## [Work to complete]
A verbatim reproduction of the lines below, from the line containing "Click the New test file icon" through the line containing "Click blank area below ROM monitor in list", both ends included, is the whole required output.

## [Stored records]
....................

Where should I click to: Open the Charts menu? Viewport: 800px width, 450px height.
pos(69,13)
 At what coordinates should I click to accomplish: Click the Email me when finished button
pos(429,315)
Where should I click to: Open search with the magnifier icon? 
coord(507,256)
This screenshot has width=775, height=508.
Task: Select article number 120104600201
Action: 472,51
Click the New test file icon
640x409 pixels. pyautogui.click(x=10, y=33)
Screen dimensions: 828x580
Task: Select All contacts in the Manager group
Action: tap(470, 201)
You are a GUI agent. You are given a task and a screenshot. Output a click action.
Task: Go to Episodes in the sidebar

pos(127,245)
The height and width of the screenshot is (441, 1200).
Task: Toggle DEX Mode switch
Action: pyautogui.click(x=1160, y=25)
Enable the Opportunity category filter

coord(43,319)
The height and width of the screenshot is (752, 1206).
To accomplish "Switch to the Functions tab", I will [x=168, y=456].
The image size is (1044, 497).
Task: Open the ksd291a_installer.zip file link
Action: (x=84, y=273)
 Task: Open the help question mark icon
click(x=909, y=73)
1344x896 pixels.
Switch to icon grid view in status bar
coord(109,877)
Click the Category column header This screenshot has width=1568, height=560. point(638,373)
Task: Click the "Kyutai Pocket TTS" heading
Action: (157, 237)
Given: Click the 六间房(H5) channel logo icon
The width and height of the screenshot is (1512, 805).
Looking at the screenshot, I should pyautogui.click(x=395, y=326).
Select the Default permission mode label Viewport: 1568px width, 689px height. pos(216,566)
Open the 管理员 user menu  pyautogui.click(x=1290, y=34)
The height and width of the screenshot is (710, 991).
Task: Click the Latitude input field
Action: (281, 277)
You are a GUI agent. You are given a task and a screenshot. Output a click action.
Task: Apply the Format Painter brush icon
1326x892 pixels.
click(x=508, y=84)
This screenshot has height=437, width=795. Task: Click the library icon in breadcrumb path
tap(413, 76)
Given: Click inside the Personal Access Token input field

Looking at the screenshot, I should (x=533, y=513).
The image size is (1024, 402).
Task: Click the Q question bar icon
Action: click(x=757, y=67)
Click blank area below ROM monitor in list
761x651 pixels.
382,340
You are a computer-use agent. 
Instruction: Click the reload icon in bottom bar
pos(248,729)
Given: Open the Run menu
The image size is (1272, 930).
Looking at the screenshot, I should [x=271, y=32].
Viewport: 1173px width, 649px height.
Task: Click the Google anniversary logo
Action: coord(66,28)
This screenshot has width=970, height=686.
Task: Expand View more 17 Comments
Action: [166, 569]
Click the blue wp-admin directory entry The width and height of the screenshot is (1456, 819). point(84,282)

....................

## [Problem solution]
Click the New test file icon
640x409 pixels. pyautogui.click(x=10, y=33)
Screen dimensions: 828x580
Task: Select All contacts in the Manager group
Action: tap(470, 201)
You are a GUI agent. You are given a task and a screenshot. Output a click action.
Task: Go to Episodes in the sidebar

pos(127,245)
The height and width of the screenshot is (441, 1200).
Task: Toggle DEX Mode switch
Action: pyautogui.click(x=1160, y=25)
Enable the Opportunity category filter

coord(43,319)
The height and width of the screenshot is (752, 1206).
To accomplish "Switch to the Functions tab", I will [x=168, y=456].
The image size is (1044, 497).
Task: Open the ksd291a_installer.zip file link
Action: (x=84, y=273)
 Task: Open the help question mark icon
click(x=909, y=73)
1344x896 pixels.
Switch to icon grid view in status bar
coord(109,877)
Click the Category column header This screenshot has width=1568, height=560. point(638,373)
Task: Click the "Kyutai Pocket TTS" heading
Action: (157, 237)
Given: Click the 六间房(H5) channel logo icon
The width and height of the screenshot is (1512, 805).
Looking at the screenshot, I should pyautogui.click(x=395, y=326).
Select the Default permission mode label Viewport: 1568px width, 689px height. pos(216,566)
Open the 管理员 user menu  pyautogui.click(x=1290, y=34)
The height and width of the screenshot is (710, 991).
Task: Click the Latitude input field
Action: (281, 277)
You are a GUI agent. You are given a task and a screenshot. Output a click action.
Task: Apply the Format Painter brush icon
1326x892 pixels.
click(x=508, y=84)
This screenshot has height=437, width=795. Task: Click the library icon in breadcrumb path
tap(413, 76)
Given: Click inside the Personal Access Token input field

Looking at the screenshot, I should (x=533, y=513).
The image size is (1024, 402).
Task: Click the Q question bar icon
Action: click(x=757, y=67)
Click blank area below ROM monitor in list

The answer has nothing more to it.